Bukan karena ada bukti yang kuat mendukungnya, tapi karena:
- Ada laboratorium virologi besar di Wuhan yang meneliti coronavirus.
- Kurangnya transparansi mengenai protokol biosafety dan eksperimen yang dilakukan.
- Beberapa dokumen penting dan data laboratorium belum diungkap ke komunitas ilmiah global.
Tidak Transparan Timbulkan Kecurigaan
Meski begitu, sambung Dicky, perlu diingat bahwa tidak ada bukti kuat atau konklusif bahwa virus ini dimodifikasi secara rekayasa genetik atau bocor secara sengaja dari laboratorium.
“Sampai hari ini, asumsi ‘lab leak’ tetap berada di wilayah spekulasi. Namun, justru karena tidak ada transparansi, kecurigaan ini sulit disingkirkan sepenuhnya,” ujar Dicky.
Adapun masalah utama yang dihadapi para peneliti dalam mengungkap asal usul COVID-19 adalah ketertutupan data dan kegagalan diplomasi kesehatan.
Inilah masalah paling mendasar yang diungkap oleh laporan SAGO yang menyatakan kekurangan data penting dari Tiongkok, terutama dari fase-fase awal pandemi.

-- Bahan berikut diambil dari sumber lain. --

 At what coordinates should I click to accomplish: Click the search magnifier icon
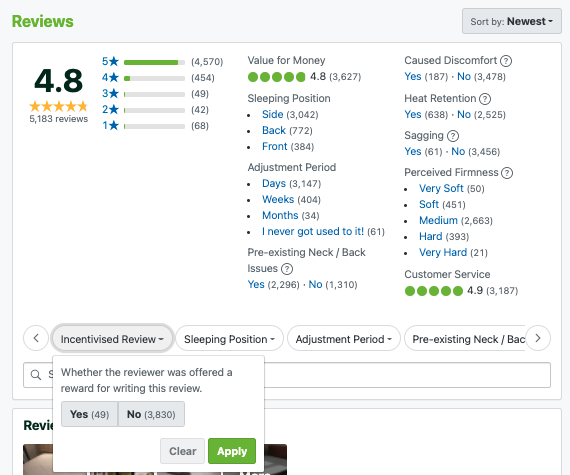click(x=36, y=375)
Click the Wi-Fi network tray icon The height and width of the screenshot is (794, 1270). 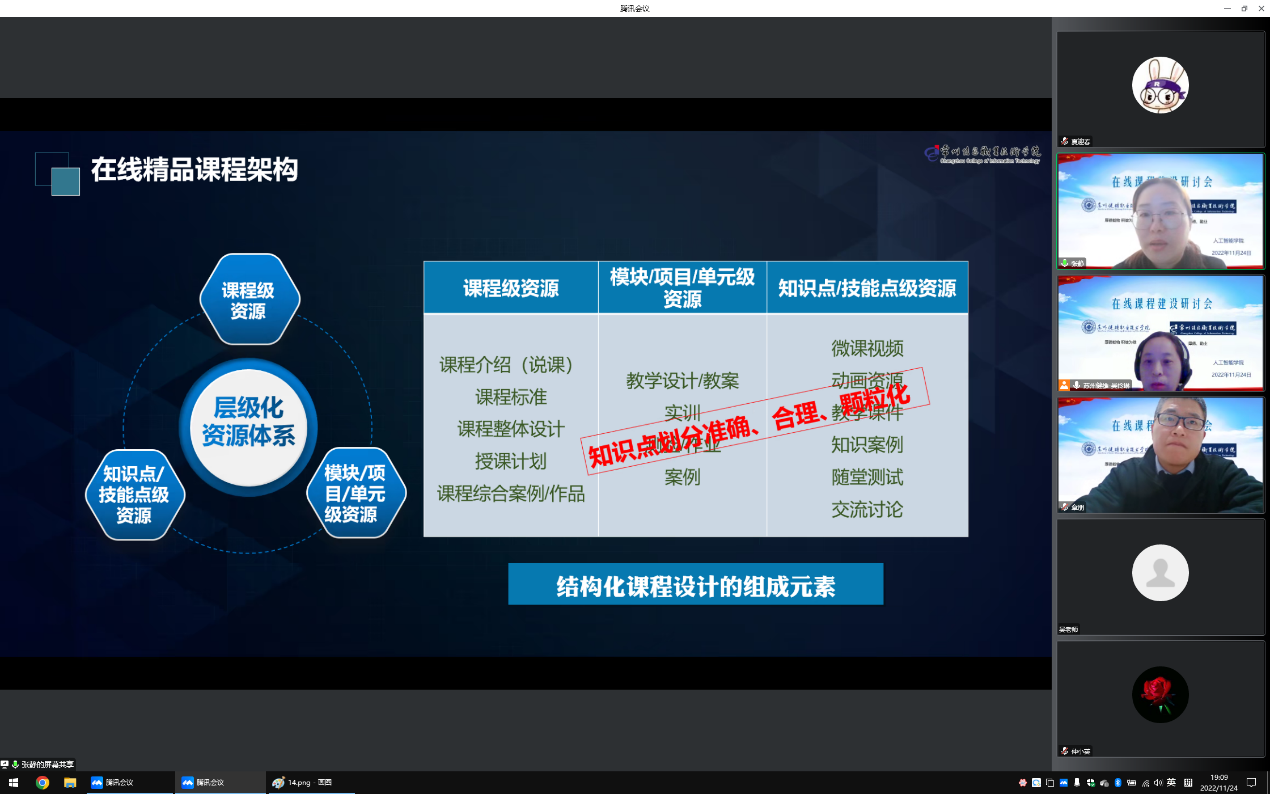(1145, 783)
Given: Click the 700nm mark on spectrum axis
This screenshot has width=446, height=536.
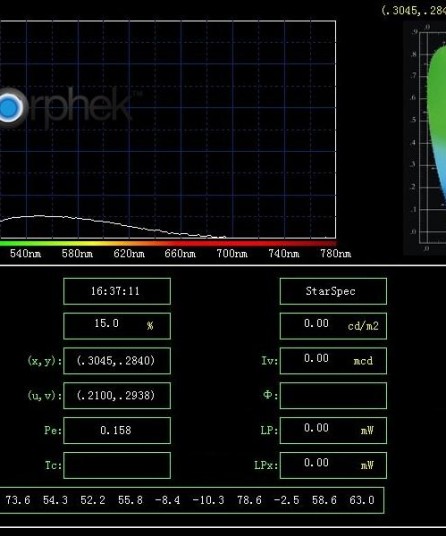Looking at the screenshot, I should pos(232,254).
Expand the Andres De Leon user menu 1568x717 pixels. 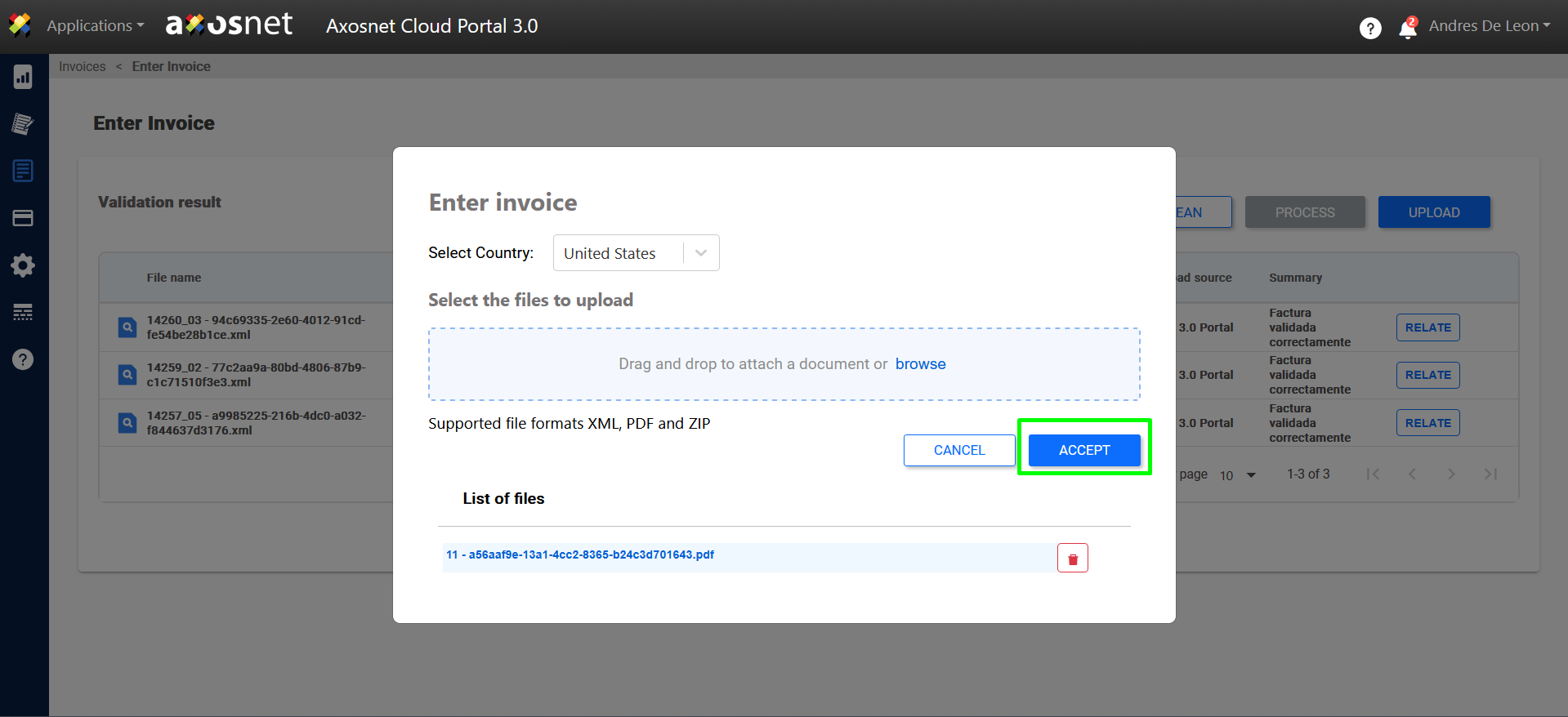click(1489, 26)
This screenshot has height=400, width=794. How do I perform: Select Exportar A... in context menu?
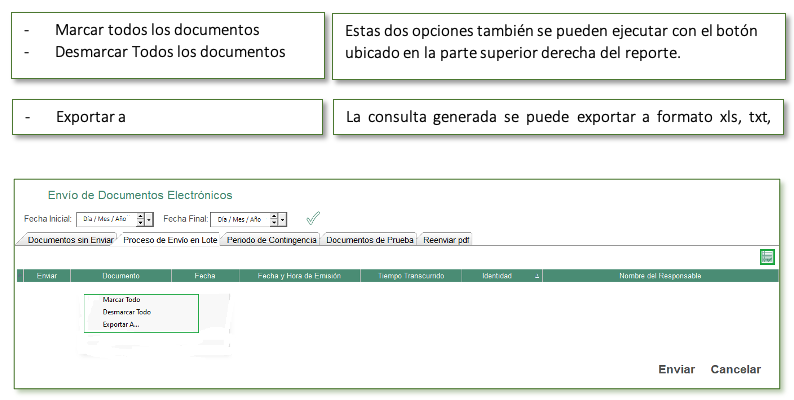coord(121,324)
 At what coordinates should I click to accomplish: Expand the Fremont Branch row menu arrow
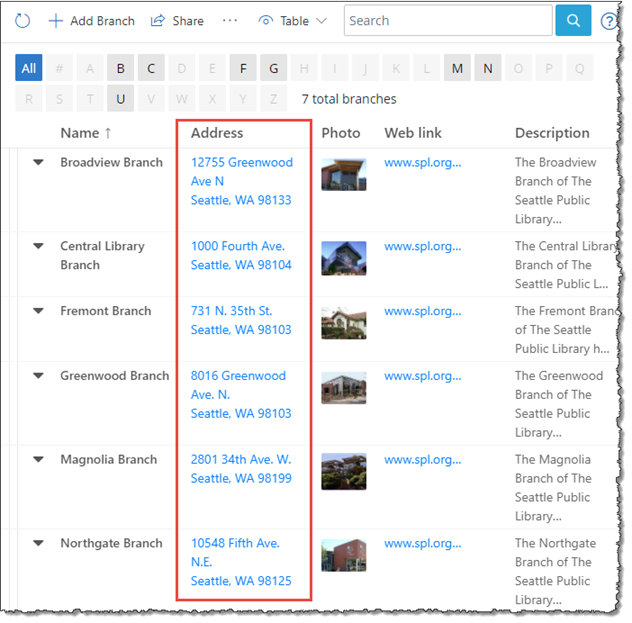pyautogui.click(x=39, y=311)
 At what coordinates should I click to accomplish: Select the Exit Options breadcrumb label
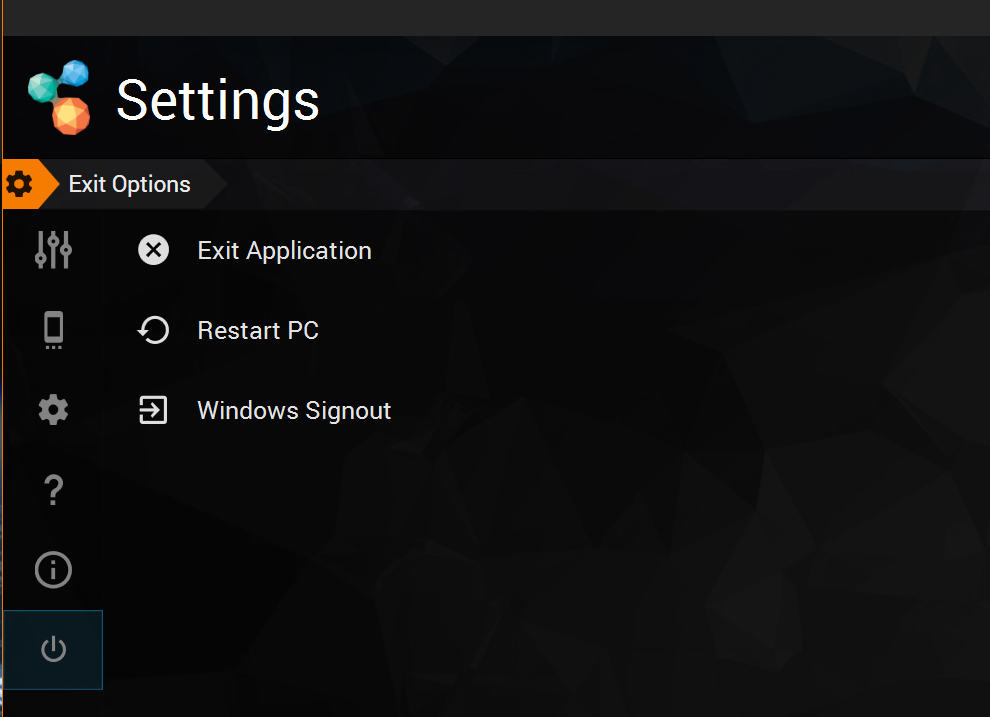[129, 184]
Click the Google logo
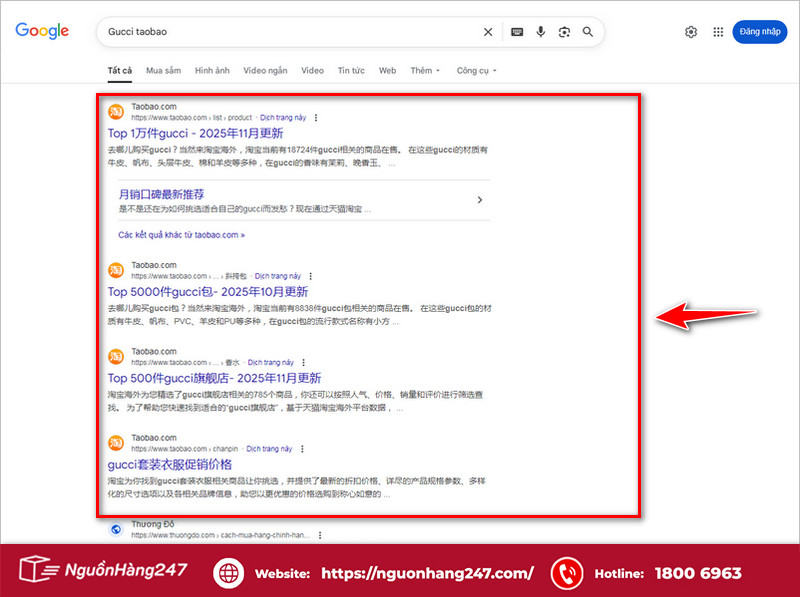This screenshot has height=597, width=800. click(41, 31)
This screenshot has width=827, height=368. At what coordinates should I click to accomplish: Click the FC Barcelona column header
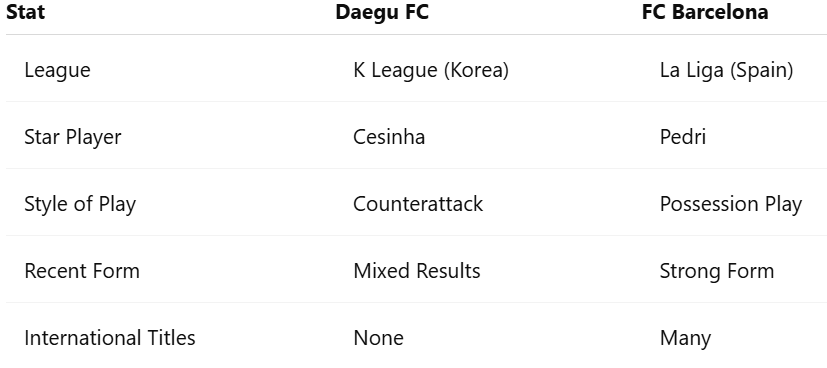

Sejauh ini, SAGO yang bergerak di bawah Organisasi Kesehatan Dunia (WHO) sudah meminta:
- Ratusan sekuens genetik pasien awal.
- Informasi detail tentang hewan di pasar Wuhan.
Permintaan soal audit keselamatan laboratorium di Wuhan hingga kini belum dipenuhi. Akibatnya ketika data tidak diberikan, proses ilmiah menjadi terhambat. Ketika negara menutup akses, upaya pencegahan pandemi global menjadi lumpuh.
“Kondisi ini menyingkap kelemahan arsitektur kesehatan global kita. WHO hanya bisa meminta, bukan memaksa. Organisasi ini tidak punya wewenang seperti inspektur senjata PBB. Di tengah krisis global, WHO menghadapi tantangan besar: menjadi netral dan ilmiah, tapi juga bersuara lantang atas ketidaktransparanan,” ujar Dicky.
Tujuan Mengetahui Asal Usul COVID-19
Ketua SAGO, Prof. Marietjie Venter, mengatakan bahwa ini bukan sekadar usaha ilmiah, melainkan tanggung jawab etis.
Dicky sepakat bahwa mengetahui asal-usul virus ini bukan hanya untuk memuaskan rasa ingin tahu akademis, tapi:
- Mencegah pandemi berikutnya.
- Melindungi generasi mendatang.
- Menghindari miliaran dolar kerugian ekonomi global.
- Menjaga kepercayaan publik pada sains dan institusi global.
“Karena itu, negara mana pun yang memiliki informasi penting—bukan hanya Tiongkok—punya kewajiban moral untuk membagikannya secara transparan,” pungkasnya.